Output everything in the records from the line containing "This screenshot has width=1298, height=1095." down to the line containing "y-tick-label: 8 is", both included, as a JSON list of strings with one string per line, leaving out blank lines.

+++ DATA RECORDS +++

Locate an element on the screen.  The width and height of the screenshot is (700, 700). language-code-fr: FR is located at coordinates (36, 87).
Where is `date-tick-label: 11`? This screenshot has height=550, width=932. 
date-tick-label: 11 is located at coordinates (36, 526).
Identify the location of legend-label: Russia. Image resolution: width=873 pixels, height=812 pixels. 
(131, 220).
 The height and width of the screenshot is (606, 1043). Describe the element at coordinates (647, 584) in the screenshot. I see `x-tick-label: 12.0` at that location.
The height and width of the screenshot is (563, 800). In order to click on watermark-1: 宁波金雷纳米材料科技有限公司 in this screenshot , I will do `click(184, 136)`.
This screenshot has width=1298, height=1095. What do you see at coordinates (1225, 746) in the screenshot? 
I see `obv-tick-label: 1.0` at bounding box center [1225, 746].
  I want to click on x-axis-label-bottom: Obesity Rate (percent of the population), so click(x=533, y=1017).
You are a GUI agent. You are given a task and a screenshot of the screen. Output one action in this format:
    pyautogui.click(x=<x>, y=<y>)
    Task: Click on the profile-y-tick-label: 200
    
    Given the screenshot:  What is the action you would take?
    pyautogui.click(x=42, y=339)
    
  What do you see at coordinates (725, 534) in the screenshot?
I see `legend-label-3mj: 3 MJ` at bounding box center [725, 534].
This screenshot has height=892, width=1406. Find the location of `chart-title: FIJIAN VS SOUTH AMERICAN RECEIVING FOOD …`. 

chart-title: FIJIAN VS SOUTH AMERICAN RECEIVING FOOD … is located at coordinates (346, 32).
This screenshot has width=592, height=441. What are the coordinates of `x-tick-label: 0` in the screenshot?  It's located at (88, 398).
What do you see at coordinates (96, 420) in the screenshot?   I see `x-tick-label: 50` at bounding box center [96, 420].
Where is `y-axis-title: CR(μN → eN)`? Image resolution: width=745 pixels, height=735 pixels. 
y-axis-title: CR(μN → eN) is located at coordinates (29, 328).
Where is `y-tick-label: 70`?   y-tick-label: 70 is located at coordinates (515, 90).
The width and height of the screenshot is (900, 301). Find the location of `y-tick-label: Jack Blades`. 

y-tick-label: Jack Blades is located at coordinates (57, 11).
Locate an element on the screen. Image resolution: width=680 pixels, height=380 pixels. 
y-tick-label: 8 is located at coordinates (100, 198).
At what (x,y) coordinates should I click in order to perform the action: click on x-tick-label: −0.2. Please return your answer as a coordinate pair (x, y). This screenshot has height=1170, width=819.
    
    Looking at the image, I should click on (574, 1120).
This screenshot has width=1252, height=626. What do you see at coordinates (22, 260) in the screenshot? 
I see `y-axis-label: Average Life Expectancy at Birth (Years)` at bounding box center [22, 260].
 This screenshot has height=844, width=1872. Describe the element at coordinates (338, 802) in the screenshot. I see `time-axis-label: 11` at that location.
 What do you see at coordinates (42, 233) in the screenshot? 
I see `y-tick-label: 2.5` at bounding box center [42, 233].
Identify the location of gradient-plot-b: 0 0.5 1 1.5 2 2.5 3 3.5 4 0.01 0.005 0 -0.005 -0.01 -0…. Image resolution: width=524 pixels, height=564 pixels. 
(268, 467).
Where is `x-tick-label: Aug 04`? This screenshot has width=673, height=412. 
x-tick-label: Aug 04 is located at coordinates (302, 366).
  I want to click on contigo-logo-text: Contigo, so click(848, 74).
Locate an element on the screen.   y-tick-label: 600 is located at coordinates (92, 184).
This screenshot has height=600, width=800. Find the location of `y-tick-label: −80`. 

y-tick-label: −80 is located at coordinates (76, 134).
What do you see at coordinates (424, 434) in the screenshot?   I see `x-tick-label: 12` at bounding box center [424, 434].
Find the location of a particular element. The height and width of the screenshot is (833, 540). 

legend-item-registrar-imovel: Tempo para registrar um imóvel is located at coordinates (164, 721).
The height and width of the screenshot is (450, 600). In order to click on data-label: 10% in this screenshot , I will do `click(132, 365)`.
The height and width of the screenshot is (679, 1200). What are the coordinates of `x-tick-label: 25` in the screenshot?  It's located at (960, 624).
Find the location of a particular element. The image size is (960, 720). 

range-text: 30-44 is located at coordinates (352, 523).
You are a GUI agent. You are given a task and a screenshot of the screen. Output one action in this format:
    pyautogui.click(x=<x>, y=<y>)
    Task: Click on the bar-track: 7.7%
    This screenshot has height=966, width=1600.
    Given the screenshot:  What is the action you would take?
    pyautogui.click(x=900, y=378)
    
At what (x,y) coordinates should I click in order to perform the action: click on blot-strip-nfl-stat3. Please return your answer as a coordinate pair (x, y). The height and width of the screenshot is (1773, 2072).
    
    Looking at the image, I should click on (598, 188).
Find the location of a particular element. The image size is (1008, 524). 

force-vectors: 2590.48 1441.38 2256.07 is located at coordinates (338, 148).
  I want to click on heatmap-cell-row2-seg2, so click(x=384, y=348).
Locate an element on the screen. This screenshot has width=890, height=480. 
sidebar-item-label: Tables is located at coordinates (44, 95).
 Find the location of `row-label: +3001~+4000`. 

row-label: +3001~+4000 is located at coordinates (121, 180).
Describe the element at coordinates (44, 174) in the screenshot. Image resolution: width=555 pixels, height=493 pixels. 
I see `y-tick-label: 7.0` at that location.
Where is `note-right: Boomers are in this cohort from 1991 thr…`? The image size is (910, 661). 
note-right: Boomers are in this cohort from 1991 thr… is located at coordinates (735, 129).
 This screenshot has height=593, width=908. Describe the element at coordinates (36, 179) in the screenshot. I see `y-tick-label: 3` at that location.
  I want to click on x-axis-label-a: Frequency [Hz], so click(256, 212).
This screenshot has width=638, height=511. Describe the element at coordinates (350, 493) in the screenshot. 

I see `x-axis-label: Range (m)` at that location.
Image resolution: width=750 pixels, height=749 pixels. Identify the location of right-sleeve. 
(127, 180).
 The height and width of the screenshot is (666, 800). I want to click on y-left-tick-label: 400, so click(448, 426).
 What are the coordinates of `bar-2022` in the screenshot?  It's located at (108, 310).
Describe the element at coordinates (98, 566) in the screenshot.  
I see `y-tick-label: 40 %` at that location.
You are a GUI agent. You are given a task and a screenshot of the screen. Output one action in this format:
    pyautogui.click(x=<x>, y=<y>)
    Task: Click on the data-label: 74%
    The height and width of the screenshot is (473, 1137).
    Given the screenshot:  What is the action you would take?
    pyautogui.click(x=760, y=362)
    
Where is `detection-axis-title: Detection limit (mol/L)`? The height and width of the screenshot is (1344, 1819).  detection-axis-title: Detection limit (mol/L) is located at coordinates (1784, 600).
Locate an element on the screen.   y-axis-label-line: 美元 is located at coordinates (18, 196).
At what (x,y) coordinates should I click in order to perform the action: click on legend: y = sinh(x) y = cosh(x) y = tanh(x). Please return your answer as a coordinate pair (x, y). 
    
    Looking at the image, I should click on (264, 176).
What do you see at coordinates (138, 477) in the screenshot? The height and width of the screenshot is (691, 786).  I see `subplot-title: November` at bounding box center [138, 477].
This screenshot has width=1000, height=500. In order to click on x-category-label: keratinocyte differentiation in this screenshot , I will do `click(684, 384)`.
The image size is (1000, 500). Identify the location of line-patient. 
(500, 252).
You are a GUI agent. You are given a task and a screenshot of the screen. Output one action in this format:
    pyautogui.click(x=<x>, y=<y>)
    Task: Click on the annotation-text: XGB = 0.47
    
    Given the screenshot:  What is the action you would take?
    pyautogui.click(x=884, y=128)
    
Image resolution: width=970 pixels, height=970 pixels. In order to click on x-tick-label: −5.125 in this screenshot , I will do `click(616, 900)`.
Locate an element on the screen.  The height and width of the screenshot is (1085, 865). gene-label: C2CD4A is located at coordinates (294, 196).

+++

# WRITTEN SOLUTION
[
  "This screenshot has width=1298, height=1095. What do you see at coordinates (1225, 746) in the screenshot? ",
  "I see `obv-tick-label: 1.0` at bounding box center [1225, 746].",
  "  I want to click on x-axis-label-bottom: Obesity Rate (percent of the population), so click(x=533, y=1017).",
  "You are a GUI agent. You are given a task and a screenshot of the screen. Output one action in this format:",
  "    pyautogui.click(x=<x>, y=<y>)",
  "    Task: Click on the profile-y-tick-label: 200",
  "    Given the screenshot:  What is the action you would take?",
  "    pyautogui.click(x=42, y=339)",
  "  What do you see at coordinates (725, 534) in the screenshot?",
  "I see `legend-label-3mj: 3 MJ` at bounding box center [725, 534].",
  "This screenshot has height=892, width=1406. Find the location of `chart-title: FIJIAN VS SOUTH AMERICAN RECEIVING FOOD …`. ",
  "chart-title: FIJIAN VS SOUTH AMERICAN RECEIVING FOOD … is located at coordinates (346, 32).",
  "This screenshot has width=592, height=441. What are the coordinates of `x-tick-label: 0` in the screenshot?  It's located at (88, 398).",
  "What do you see at coordinates (96, 420) in the screenshot?   I see `x-tick-label: 50` at bounding box center [96, 420].",
  "Where is `y-axis-title: CR(μN → eN)`? Image resolution: width=745 pixels, height=735 pixels. ",
  "y-axis-title: CR(μN → eN) is located at coordinates (29, 328).",
  "Where is `y-tick-label: 70`?   y-tick-label: 70 is located at coordinates (515, 90).",
  "The width and height of the screenshot is (900, 301). Find the location of `y-tick-label: Jack Blades`. ",
  "y-tick-label: Jack Blades is located at coordinates (57, 11).",
  "Locate an element on the screen. Image resolution: width=680 pixels, height=380 pixels. ",
  "y-tick-label: 8 is located at coordinates (100, 198)."
]